Woman Called to Donate Kidney to a Young Mom Matches With Mother of Little Girl: 'I Feel So Gifted'

Ewa Moscowitz, 40, was given a kidney by Elissa Wald, 50.
Elissa Wald

Elissa Wald decided to become a living kidney donor just in the nick of time for young mom Ewa Moskovitch.

Elissa Wald had long wanted to make a considerable difference in the world, but for many years, the Oregon writer and mother of two was unsure of how she could.

She had read about every day people taking on what she felt were insurmountable tasks she imagined were beyond rewarding but, for her, just not doable.

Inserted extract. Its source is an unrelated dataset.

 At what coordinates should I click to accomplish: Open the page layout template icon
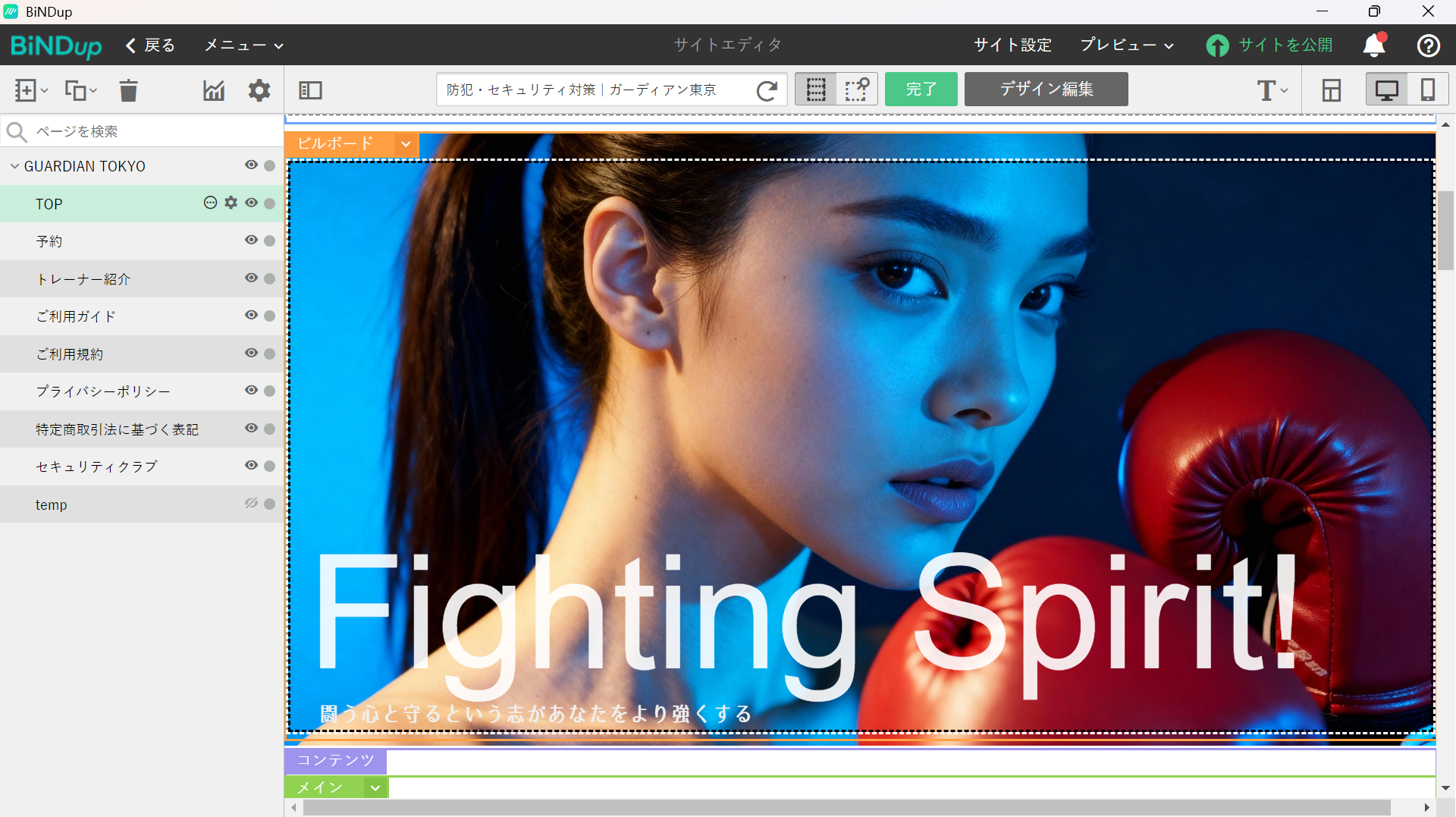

“Donating all their discretionary funds [to charity] … adopting 20 special needs kids … outsize things that I thought ‘I could never do that,’” she told InsideEdition.com. 

Then she came to the part of the book that looked at a living kidney donor and a light bulb went off. That, she thought, was something she could consider. 

The timing of her urge would prove to appear kismet, as it wasn’t long until she was listening to her favorite rabbi discuss how positive an experience it was to be a living organ donor.

“It was no longer something outlandish someone in an article had done,” Wald said. “I saw this talk at the right time. It became real to me.”

As her dream took shape, Wald found she in somewhat of a sweet spot to take on the responsibility of donating a kidney.

“I was turning 50, and you’d think, ‘Oh, maybe a 20-year-old kidney would be even better,’ but that’s not true, because then the remaining one has to hold down the fort for another 60 years,” she said. “I’m kind of not too old, not too young, not having any more children.”

She explained that women considering getting pregnant should be aware of the implications of living with one kidney, as pregnancy can sometimes tax a person’s kidneys. 

“That’s what happened with our recipient,” she said.

As Wald began considering the real possibility of parting with one of her kidneys, a young mother across the country was in the middle of her fight to live.

Upper West Side mom Ewa Moskovitch was diagnosed with polycystic kidney disease at 20 and the inherited condition only worsened when she had her daughter Sophia, now 3.

“We realized the key function of my kidneys were getting worse and worse,” Moskovitch, now 40, told the New York Post

She was placed on the transplant list but would wait two years before finding Ward, whose own transplant journey was not without its own hiccups.

“I was matched with quite a few people,” she told InsideEdition.com. 

But before Wald and each prospective recipient — five in total — could head into surgery, another match would pop up.

“People had started to call me a kidney good luck charm,” she laughed. “Even if someone had been on dialysis for five years, the minute I started the paperwork, that was it. I was delighted, but I was starting to wonder if it would ever work out.”

Wald then found Chaya Lipschutz, who has worked as a kidney matchmaker after donating one of her own to a stranger in 2005, and eventually, Lipschutz found Moskovitch. And tests showed they were enough of a match that a transplant could work.

“I was just ecstatic,” Wald said. “The original dream was to give it to a young mother. When my two kids were tiny, I just lived in terror that if something happened to me, they would be without a mom. For me, the dream was to take another mother out of that terrible place.”

Wald traveled to New York, where she had lived for 18 years before moving to Portland in 2006, and last Thursday, she and Moskovitch underwent a successful transplant operation.

“I was as calm as I’ve ever been facing a medical ordeal I was afraid of,” Wald said of her mindset ahead of the procedure. “This is bigger than yourself. [I thought,] ‘I’m doing a good thing’ and I just surrendered to it.”

Though the pair met for the first time before their surgeries, it was only several days later that they again came together. 

“They wanted to introduce their baby to me and their baby calls me Aunt Elissa,” she said. “We’re all crying, the emotion is through the roof; you’re automatically as close as family. We’re going to be in each other’s lives. We love each other. I want to watch that child grow up.”

Beyond the obvious physical changes they have experienced since their surgeries, both women have felt profoundly touched by the experience of organ donation.

“I feel so gifted,” Wald said. “I have never been happier in my life. I want to be an advocate, I want to be a resource for this. It’s such a personal decision … there’s a lot of ways to be a force for good in this world. [But] I’d like this to be on the radar.”